- Instructions for the task
Gather all lines in the records below that include the word "this".

- Source material
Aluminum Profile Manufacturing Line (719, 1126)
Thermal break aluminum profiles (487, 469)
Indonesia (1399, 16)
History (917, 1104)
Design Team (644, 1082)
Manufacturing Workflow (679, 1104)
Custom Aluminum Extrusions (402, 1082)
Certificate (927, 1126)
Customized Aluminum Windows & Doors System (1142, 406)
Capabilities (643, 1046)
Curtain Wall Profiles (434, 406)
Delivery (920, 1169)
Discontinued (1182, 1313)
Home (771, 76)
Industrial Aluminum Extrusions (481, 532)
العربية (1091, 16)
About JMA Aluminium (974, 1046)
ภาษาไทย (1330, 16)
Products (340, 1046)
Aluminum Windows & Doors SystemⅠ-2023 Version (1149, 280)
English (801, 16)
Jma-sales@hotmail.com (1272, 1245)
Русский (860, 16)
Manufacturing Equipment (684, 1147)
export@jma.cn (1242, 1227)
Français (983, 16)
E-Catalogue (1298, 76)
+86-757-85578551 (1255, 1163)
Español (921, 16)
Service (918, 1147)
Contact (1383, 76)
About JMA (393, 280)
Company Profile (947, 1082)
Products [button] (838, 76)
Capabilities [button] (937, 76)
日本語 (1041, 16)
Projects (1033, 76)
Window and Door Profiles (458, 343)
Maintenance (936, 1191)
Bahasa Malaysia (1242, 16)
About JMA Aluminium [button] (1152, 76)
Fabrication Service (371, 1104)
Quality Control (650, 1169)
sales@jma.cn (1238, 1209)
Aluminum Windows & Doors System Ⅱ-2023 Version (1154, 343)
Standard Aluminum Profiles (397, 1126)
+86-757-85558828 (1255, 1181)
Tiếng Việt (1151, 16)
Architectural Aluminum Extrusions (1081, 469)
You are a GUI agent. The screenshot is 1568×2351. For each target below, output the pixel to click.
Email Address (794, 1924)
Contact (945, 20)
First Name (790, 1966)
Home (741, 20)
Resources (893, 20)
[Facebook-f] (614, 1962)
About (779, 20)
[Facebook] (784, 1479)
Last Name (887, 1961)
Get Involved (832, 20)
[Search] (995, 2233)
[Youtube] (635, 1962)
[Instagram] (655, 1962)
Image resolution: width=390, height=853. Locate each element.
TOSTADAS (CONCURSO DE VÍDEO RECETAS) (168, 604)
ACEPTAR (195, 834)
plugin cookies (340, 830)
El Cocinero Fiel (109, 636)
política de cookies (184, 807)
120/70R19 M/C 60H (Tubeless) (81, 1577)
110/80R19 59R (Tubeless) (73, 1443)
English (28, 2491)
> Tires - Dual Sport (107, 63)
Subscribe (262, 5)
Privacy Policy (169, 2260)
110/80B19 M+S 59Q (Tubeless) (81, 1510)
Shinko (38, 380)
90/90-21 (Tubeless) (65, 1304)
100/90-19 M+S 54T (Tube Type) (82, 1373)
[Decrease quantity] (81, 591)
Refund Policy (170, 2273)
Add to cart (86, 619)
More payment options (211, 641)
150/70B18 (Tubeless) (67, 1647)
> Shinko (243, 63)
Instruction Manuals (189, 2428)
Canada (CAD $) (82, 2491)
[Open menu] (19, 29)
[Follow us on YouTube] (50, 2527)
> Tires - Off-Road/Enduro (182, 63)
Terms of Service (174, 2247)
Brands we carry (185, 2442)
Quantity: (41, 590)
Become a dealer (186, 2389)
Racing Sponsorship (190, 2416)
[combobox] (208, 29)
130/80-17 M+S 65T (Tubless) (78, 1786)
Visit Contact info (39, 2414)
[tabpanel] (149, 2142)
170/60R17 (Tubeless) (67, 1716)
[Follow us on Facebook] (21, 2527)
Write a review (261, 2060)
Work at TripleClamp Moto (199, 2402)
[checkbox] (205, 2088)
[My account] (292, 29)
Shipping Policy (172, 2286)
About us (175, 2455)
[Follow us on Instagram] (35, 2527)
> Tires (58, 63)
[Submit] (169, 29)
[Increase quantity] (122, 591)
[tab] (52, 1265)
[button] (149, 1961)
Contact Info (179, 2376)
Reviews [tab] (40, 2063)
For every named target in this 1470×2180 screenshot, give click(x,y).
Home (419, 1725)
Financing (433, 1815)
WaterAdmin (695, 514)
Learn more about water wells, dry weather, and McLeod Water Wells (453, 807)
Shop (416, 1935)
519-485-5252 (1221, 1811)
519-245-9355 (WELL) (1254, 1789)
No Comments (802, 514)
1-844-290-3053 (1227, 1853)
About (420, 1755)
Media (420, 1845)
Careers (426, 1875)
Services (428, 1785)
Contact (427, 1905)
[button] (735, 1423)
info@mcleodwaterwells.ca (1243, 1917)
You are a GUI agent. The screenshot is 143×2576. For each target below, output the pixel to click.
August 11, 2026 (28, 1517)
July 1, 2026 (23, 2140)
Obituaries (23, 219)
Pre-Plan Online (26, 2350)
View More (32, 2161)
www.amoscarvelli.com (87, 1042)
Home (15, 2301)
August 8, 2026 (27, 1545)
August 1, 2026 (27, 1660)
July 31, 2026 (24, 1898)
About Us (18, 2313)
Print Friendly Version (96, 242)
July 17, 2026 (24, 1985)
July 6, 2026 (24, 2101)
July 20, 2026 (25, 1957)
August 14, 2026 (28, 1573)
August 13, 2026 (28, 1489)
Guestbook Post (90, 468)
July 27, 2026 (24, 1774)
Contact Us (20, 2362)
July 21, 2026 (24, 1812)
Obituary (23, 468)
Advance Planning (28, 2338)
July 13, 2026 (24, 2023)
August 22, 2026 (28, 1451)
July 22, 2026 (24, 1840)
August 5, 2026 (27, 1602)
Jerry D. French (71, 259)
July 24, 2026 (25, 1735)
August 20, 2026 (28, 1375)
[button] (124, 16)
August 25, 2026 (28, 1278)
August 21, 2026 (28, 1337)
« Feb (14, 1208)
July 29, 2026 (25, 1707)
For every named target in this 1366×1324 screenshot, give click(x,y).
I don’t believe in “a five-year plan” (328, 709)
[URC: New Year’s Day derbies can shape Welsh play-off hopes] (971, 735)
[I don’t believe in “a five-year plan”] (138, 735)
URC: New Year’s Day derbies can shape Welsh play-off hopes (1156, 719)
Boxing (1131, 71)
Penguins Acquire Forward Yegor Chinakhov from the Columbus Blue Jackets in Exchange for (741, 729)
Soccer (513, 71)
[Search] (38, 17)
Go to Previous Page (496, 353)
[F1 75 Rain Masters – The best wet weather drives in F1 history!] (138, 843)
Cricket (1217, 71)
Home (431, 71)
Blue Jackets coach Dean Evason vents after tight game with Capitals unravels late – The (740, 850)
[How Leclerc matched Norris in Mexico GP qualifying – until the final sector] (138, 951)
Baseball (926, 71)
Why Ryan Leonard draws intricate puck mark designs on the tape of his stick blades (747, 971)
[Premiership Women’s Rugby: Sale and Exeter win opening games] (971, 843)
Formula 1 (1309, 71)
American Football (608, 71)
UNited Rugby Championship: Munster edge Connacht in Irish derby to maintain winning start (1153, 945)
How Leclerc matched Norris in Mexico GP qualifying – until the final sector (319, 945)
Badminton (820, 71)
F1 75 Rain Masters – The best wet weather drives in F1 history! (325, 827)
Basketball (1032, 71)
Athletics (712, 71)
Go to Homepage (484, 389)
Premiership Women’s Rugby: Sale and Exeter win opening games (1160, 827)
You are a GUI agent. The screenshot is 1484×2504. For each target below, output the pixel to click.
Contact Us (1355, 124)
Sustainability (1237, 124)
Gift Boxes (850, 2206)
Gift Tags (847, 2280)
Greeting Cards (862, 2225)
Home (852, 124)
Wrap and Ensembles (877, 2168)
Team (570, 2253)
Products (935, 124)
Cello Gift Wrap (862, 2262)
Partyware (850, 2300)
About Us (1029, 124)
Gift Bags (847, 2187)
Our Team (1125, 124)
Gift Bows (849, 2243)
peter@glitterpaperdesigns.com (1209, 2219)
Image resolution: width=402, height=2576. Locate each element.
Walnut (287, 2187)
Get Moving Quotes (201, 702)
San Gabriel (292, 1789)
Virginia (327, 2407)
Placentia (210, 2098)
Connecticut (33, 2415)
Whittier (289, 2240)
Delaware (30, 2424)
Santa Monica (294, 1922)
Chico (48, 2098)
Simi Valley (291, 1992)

- The completed task
For every named target in this 1470×2180 screenshot, give click(x,y).
For every named target in this 1366×1324 screenshot, give click(x,y).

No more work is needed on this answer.